If Hitler wanted to realise his ambition of absolute leadership of the NSDAP, he had to get rid of his political rivals, in particular Ludendorff, from whom he had already distanced himself while in Landsberg. It was no accident that Hitler failed to mention Ludendorff once in his speech on 27 February. Only after the staged reconciliation of the rival factions did he pay tribute to the general “who will always be the German people’s military leader.” Conversely, Ludendorff felt disappointed by Hitler. The party chairman suffered from “a psychotic fortress mentality,” Ludendorff complained privately. The general had already announced in early February that he would withdraw from politics if Hitler reconstituted the NSDAP, although Ludendorff retained his Reichstag mandate.
17

Hitler was soon gifted an unforeseen chance to deal a blow to Ludendorff’s reputation.
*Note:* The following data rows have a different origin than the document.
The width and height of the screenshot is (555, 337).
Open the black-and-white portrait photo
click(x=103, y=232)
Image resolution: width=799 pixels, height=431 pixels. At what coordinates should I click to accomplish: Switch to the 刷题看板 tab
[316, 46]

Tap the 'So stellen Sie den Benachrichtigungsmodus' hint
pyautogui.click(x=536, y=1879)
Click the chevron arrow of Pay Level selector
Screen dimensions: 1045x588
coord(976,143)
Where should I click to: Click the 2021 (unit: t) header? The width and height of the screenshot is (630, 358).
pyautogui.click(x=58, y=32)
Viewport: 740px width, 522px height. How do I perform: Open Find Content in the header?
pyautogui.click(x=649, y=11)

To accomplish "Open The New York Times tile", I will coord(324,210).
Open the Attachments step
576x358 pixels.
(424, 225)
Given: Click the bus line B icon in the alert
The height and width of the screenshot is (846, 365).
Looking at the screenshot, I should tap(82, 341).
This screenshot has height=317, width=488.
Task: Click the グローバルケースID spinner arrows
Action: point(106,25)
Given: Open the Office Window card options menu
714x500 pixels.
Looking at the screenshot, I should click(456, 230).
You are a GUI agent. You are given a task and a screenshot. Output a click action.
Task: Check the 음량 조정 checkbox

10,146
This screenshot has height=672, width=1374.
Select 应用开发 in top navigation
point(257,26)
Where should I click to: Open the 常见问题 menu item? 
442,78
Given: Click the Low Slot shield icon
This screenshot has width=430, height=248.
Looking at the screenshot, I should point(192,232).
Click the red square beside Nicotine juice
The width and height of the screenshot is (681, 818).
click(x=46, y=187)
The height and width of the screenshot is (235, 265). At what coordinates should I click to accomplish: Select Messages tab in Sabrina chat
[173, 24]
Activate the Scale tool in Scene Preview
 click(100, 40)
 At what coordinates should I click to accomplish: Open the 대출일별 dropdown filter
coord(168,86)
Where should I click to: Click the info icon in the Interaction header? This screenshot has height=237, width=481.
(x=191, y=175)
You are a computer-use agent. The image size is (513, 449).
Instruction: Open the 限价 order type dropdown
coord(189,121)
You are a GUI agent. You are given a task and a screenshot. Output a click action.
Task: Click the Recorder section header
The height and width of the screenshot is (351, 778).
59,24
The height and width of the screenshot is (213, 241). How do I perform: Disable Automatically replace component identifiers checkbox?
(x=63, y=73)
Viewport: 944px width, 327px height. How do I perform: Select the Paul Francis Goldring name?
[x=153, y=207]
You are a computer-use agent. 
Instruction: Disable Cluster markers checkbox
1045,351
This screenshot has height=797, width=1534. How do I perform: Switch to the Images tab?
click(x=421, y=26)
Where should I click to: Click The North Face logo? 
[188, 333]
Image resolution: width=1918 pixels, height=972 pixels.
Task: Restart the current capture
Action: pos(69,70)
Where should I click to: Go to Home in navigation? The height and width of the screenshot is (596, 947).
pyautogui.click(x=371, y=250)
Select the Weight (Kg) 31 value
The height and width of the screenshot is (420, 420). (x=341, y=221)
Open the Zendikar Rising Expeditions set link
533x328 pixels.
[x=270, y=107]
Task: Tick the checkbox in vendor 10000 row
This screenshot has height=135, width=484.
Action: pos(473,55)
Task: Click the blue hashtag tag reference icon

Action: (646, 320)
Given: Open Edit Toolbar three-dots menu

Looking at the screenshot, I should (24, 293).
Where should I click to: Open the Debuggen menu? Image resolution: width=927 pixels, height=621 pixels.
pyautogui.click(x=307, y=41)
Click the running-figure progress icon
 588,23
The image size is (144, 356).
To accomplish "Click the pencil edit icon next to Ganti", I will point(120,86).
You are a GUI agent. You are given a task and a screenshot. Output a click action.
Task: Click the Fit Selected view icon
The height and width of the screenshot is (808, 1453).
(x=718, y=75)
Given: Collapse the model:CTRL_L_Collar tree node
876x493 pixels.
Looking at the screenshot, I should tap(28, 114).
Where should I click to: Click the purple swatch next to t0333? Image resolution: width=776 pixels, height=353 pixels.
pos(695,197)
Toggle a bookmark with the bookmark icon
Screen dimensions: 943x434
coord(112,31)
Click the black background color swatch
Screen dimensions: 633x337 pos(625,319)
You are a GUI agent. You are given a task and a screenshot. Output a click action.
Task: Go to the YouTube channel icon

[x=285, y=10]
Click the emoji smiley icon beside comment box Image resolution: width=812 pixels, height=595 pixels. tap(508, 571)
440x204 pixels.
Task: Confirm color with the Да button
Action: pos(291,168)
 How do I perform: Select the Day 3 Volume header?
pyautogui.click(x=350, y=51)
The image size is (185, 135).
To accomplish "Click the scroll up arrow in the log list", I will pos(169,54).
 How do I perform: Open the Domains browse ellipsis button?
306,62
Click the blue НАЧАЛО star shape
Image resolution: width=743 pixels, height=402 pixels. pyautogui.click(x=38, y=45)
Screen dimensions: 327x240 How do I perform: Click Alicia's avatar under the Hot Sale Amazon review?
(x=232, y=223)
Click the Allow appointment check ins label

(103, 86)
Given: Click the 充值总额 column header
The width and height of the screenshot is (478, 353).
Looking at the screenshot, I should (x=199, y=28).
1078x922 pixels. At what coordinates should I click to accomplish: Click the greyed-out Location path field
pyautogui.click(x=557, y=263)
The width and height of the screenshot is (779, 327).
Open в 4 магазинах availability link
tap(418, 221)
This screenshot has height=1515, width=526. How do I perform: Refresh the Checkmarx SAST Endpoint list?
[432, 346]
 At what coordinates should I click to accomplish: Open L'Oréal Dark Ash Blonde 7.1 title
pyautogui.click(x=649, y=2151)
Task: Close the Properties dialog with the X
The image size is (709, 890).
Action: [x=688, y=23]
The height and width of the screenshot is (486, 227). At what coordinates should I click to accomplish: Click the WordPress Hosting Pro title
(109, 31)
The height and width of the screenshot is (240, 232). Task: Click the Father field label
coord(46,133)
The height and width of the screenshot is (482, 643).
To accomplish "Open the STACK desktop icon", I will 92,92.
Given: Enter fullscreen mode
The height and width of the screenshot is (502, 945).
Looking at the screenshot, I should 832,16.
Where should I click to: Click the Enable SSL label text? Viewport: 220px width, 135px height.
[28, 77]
On 28 February 1925, worn out by the constant attacks of his enemies, Reich President Friedrich Ebert died at the age of 54. Hitler persuaded Ludendorff to stand as a candidate for the far right in the resulting elections. The other candidates were the Duisburg mayor Karl Jarres for the moderately right-wing DNVP and DVP, the Social Democrat Otto Braun, the Centre Party leader Wilhelm Marx and the Communist Ernst Thälmann. Hitler knew that Ludendorff stood no chance, but on the surface he did everything to suggest that the reconstituted NSDAP was completely behind the general’s candidacy. The
Völkischer Beobachter
published constant appeals to its readers to vote for Ludendorff with the slogan “He who wants freedom must choose the man with the iron fist.”
18

The first round of voting on 24 March was a debacle for Ludendorff, who only received 286,000 votes, or 1.1 per cent of the ballots cast, by far the fewest of any of the candidates. “Bismarck too was not made chancellor of the German people by the result of an election,” Hitler wrote in a disingenuously encouraging article in the
Völkischer Beobachter
.
19
In truth, Hitler was delighted. “Very good so—now we’ve taken care of him,” Hitler allegedly remarked after Ludendorff’s complete defeat became clear.
20
Because none of the candidates achieved an absolute majority, however, a run-off election was called for 26 April. Former Field Marshal Paul von Hindenburg, representing all the parties on the right, won a narrow victory over Marx, who stood for the SPD, the DDP and the Centre Party. Hindenburg’s election might have been prevented had not Thälmann insisted on running for the KPD. The Communists thus played a role in installing a dyed-in-the-wool monarchist in Germany’s highest political office. “Who would have imagined two years ago that Paul von Hindenburg could become German president?” exulted the right-wing paramilitary leader Georg Escherich. “Now we have an unimpeachable, reasonable man at the head of the Reich.”
21
In fact, Hindenburg had a fractured relationship with the democratic institutions of the Weimar Republic, and the fatal consequences would become apparent when German democracy came under attack in the 1930s.